(Records from a dataset)
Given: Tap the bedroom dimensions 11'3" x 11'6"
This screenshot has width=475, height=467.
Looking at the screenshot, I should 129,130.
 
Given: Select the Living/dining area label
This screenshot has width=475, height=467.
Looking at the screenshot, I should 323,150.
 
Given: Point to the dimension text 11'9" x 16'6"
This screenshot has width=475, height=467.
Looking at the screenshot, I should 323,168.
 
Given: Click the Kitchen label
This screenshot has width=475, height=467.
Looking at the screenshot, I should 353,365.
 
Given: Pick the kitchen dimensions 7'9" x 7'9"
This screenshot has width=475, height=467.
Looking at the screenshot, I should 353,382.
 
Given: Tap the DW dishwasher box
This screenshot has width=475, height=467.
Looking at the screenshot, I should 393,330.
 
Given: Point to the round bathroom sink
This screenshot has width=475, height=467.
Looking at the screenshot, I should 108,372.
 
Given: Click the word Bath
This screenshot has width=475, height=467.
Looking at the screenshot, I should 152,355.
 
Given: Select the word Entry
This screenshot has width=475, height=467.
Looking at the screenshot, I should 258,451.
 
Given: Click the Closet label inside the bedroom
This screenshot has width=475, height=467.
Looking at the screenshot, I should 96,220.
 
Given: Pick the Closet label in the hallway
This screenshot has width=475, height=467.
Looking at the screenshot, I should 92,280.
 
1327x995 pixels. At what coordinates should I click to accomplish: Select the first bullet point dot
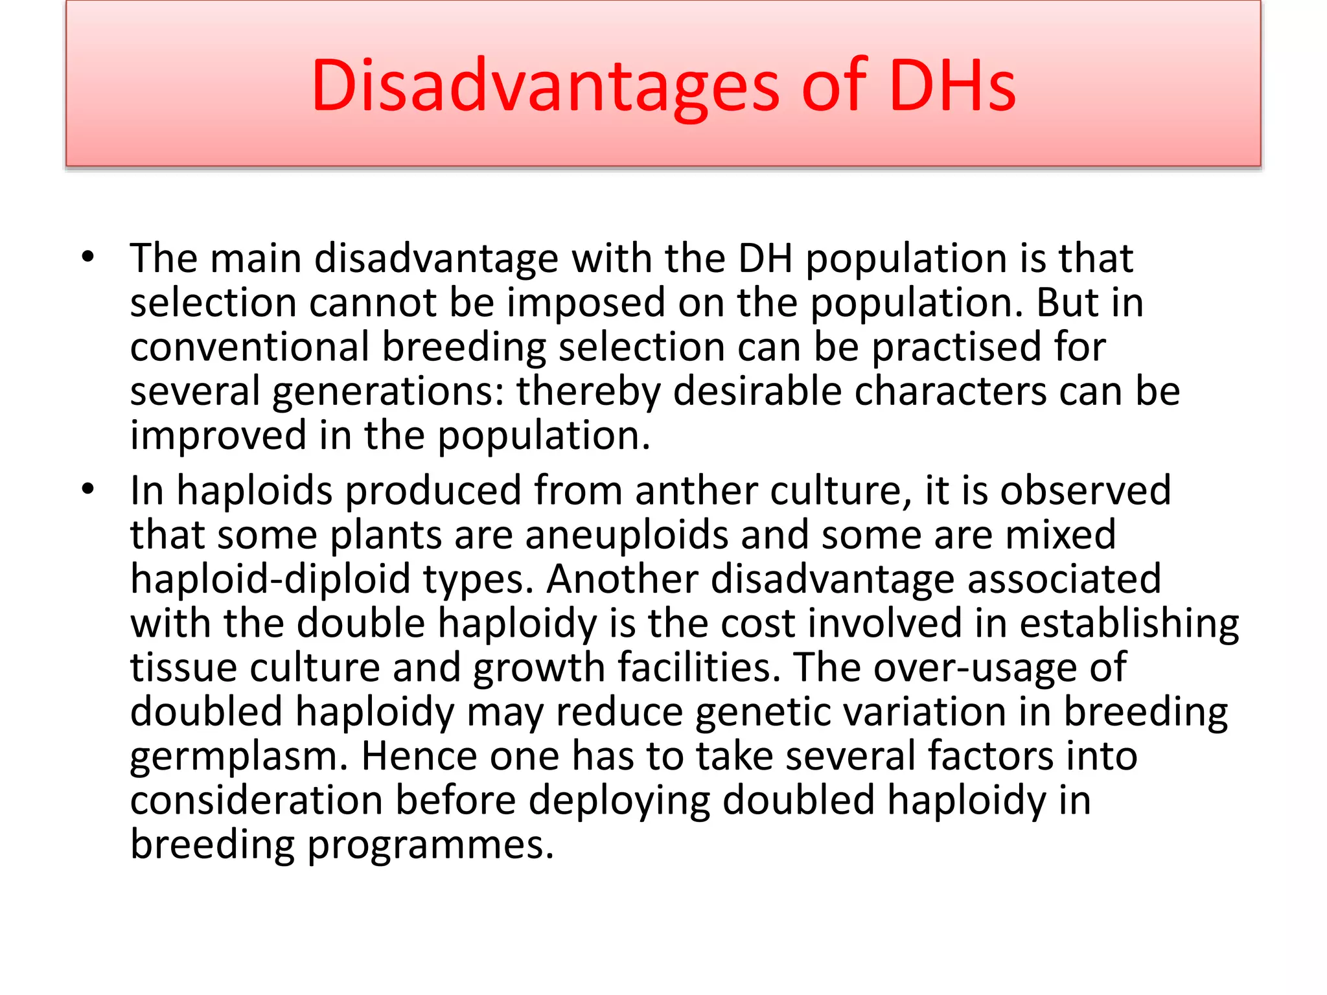[88, 257]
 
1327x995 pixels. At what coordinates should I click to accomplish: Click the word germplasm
[239, 757]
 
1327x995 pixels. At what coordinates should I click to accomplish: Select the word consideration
[257, 800]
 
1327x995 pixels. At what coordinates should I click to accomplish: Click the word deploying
[619, 801]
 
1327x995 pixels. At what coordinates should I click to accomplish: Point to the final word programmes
[430, 845]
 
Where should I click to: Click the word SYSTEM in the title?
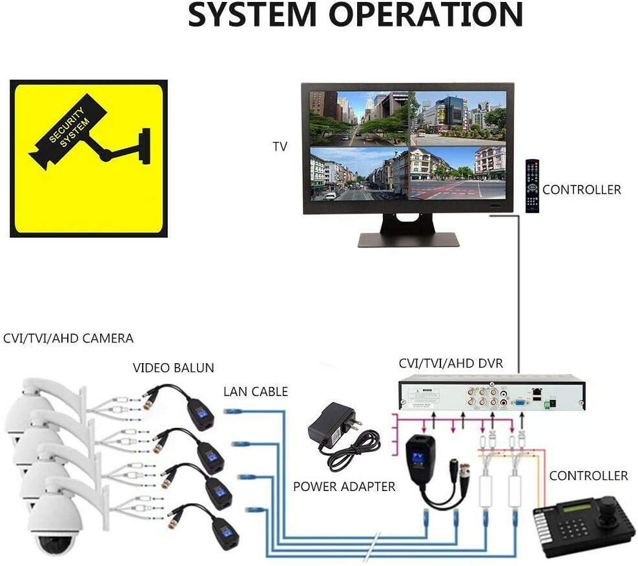(x=252, y=14)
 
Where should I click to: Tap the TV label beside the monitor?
(x=280, y=147)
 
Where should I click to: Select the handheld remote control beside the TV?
(x=532, y=185)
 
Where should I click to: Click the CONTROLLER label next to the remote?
(x=581, y=190)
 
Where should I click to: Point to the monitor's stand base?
(x=408, y=240)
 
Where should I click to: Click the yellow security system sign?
(x=88, y=158)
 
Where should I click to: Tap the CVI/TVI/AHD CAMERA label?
(x=68, y=339)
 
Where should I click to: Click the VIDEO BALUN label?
(x=173, y=368)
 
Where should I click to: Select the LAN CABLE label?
(x=256, y=392)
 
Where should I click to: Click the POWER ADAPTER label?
(x=344, y=487)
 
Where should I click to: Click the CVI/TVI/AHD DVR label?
(x=451, y=363)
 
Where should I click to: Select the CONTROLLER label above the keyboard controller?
(x=588, y=476)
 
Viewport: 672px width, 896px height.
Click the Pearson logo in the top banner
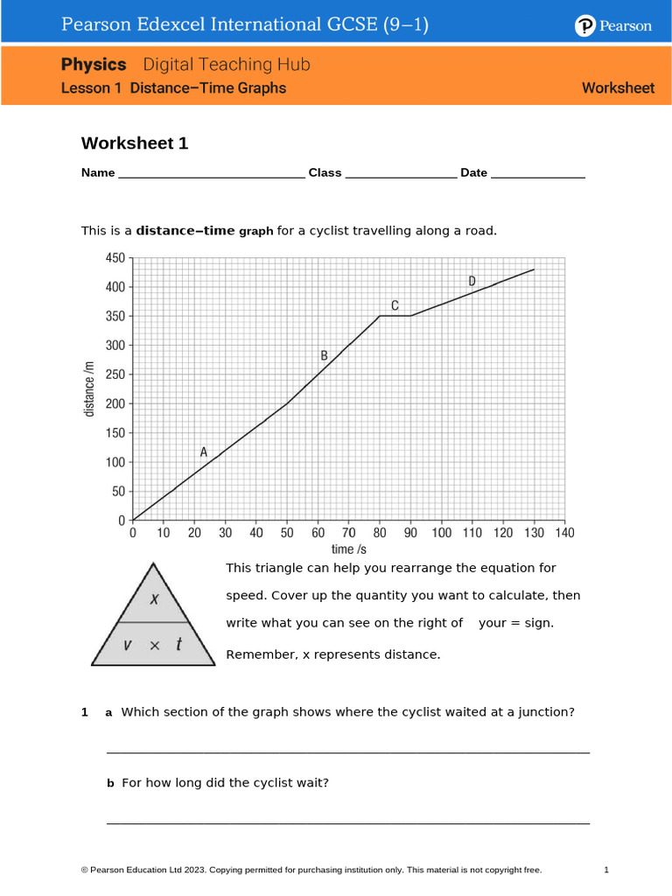click(x=613, y=26)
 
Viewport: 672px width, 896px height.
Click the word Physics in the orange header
click(x=94, y=65)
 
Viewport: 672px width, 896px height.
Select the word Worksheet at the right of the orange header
click(x=618, y=88)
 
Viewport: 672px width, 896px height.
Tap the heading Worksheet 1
click(x=135, y=144)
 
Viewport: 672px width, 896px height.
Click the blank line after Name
click(x=210, y=174)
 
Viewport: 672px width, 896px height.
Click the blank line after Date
click(x=537, y=174)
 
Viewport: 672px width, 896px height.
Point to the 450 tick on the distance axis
click(x=115, y=258)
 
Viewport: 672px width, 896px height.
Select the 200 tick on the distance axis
click(x=115, y=404)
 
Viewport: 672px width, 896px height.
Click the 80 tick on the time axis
click(x=380, y=532)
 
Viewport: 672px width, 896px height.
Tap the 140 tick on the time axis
click(x=564, y=532)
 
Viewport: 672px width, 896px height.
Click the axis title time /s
click(x=348, y=550)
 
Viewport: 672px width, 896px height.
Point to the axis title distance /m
click(x=89, y=389)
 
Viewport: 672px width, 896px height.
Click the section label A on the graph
click(x=204, y=452)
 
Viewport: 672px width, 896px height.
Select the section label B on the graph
click(x=324, y=355)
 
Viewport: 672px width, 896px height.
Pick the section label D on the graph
click(x=472, y=281)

• WRITTEN TASK
Pick out each line of the data above that contains the word "Closet" and copy those lines.

• FINISHED ANSWER
Given: Click the Closet label inside the bedroom
Given: Pick the Closet label in the hallway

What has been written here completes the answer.